═══ TEXTE À LIRE
Cuir, puppy play ou TN… Qu’importe le fétiche, pourvu qu’on ait l’ivresse. Explorateurs obsessionnels des sens, les adeptes du fétichisme le sont aussi de notre époque.
Illustration Pol Anglada
Avant de préparer cette enquête, j’avais du fétichisme une image rétro faite de cuir, de moustaches et de quelques défilés lors des Prides. Je savais que les baskets ou les survêtements en faisaient saliver certains, mais, dans mon esprit, les pratiques fétichistes ne servaient qu’à pimenter une sexualité usée, au moyen d’accessoires conquérants. Je mêlais considérations psychanalysantes et obsession romantique dans laquelle chacun pouvait d’ailleurs se retrouver : une idée fixe de l’être aimé où le désir se focalise sur une nuque, un parfum, des cheveux bouclés. Loin de là : le fétichisme se touche, se pense, et se vit. C’est un élément constitutif de la vie de ces hommes, qui dit quelque chose d’eux et, en cela, de notre époque.
Consentement indispensable
"La sexualité est centrale dans le fétichisme, même s’il déborde la sphère sexuelle", prévient d’emblée Julie Mazaleigue-Labaste, chercheuse au CNRS. Pour cette philosophe et historienne des sciences, qui travaille sur la sexualité, on peut essayer d’en donner une définition minimale transversale qui serait "le fait de tirer une excitation sexuelle au travers d’objets non humains matériels inertes, reliés à des personnes ou à des parties du corps, et considérés comme des objets à part entière et sans lesquels l’excitation sexuelle n’existe pas ou est vraiment minorée. Une importance particulière étant accordée aux objets manufacturés et aux produits industriels." Point capital, si ce n’est essentiel, pour les communautés fétichistes : le consentement est indispensable. On se met d’accord, on reste à l’écoute, bref, on communique.
"Avec le puppy play, les relations sont nettement plus intenses que dans le sexe basique."
"Avec mon compagnon, ça fait des années qu’on n’a rien fait sans puppy play, sans les vêtements qui vont avec, sans accessoires ou sans jeu. Le reste ne m’excite plus", raconte Dokuta (son nom de puppy), 33 ans. "Le sexe vanille [conventionnel] ne m’intéresse plus, explique Freki (son nom de puppy), 23 ans, adepte du cuir, du latex et du néoprène. Avant, j’ai eu des relations classiques, et c’était inintéressant, ça ne me suffisait pas. Avec le puppy play, t’as tout un côté jeu. Les relations sont nettement plus intenses et intéressantes que dans le sexe basique." Leur fétichisme consiste en des jeux de rôle où les partenaires incarnent un chien et son maître, et se parent de tenues et d’accessoires.
Avec son ex-copain, Kentin, 29 ans, a de son côté mis les deux pieds dans le fétichisme des kiffeurs, essentiellement autour des vêtements, des baskets et des chaussettes de sport. "On démarrait nos rapports en survêt ou même en short et en TN [baskets emblématiques de la marque Nike], se souvient-il. Ça pouvait arriver qu’on se mette à poil, juste en TN/chaussettes."
══════
▶ **CONSIGNE**
Pouvez-vous recopier mot pour mot, dans le texte sur le fétichisme, le passage qui va de « Illustration Pol Anglada » jusqu'à « cela, de notre époque. » ?
═══ DONNÉES ENREGISTRÉES
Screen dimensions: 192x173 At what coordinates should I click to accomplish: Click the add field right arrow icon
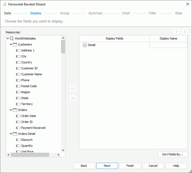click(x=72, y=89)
══════
═══ DONNÉES ENREGISTRÉES
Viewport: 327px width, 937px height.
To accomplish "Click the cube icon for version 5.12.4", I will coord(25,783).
══════
▶ **CORRIGÉ**
Illustration Pol Anglada
Avant de préparer cette enquête, j’avais du fétichisme une image rétro faite de cuir, de moustaches et de quelques défilés lors des Prides. Je savais que les baskets ou les survêtements en faisaient saliver certains, mais, dans mon esprit, les pratiques fétichistes ne servaient qu’à pimenter une sexualité usée, au moyen d’accessoires conquérants. Je mêlais considérations psychanalysantes et obsession romantique dans laquelle chacun pouvait d’ailleurs se retrouver : une idée fixe de l’être aimé où le désir se focalise sur une nuque, un parfum, des cheveux bouclés. Loin de là : le fétichisme se touche, se pense, et se vit. C’est un élément constitutif de la vie de ces hommes, qui dit quelque chose d’eux et, en cela, de notre époque.